Eram tempos difíceis aqueles. Muita chuva, muitas bocas para alimentar.
Vim ao mundo numa madrugada fria. O que meu pai desejava era mais um filho de braços fortes para a lavoura. Cheguei prematura, fraquinha e mulher.
Mamãe dizia que nasci rápida como uma flecha. E assim, cresci correndo pelo campo, cruzando rápida como o vento por entre as plantações.
Mas tinha uma grande diferença: uma flecha tem uma direção, um rumo e eu nunca soube onde queria chegar.
Cresci como as plantas: não por seu desejo, mas por sua natureza.
Papai me olhava com uma disfarçada tristeza como a uma vaca que não dá leite ou a um cachorro sem faro.

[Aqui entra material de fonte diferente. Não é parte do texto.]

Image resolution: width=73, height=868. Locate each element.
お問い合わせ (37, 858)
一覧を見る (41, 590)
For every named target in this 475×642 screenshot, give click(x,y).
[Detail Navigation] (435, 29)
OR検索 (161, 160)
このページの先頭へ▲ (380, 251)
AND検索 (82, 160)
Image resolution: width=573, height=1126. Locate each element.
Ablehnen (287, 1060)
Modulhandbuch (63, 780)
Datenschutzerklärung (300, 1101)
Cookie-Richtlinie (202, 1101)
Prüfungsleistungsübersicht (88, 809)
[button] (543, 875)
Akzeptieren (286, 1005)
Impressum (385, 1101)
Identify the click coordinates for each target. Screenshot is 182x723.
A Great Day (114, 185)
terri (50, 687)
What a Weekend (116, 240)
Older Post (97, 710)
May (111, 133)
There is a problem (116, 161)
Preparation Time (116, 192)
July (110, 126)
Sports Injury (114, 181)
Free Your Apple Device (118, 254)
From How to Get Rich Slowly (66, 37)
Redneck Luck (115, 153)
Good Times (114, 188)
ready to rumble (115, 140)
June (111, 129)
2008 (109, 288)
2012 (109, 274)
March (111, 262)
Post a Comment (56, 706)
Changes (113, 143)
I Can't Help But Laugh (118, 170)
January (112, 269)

O vigário também tentou introduzir-me em santos caminhos, mas a fumaça das velas e o cheiro de incenso me faziam desmaiar e duvido que mesmo os santos quisessem escutar meus cânticos desafinados.
Minha sorte foram meus irmãos. Acho que também se preocupavam e pela maior proximidade comigo, conseguiram descobrir minha vocação.
Foi assim que, às escondidas, acho que para fazer uma surpresa para papai, começaram a ensinar-me um ofício. Requeria um certo preparo físico e por isso todas as tardes corríamos para o meio da plantação e lá me colocavam de braços bem abertos, a olhar para frente e a proteger a plantação dos terríveis pássaros que quisessem atacá-la.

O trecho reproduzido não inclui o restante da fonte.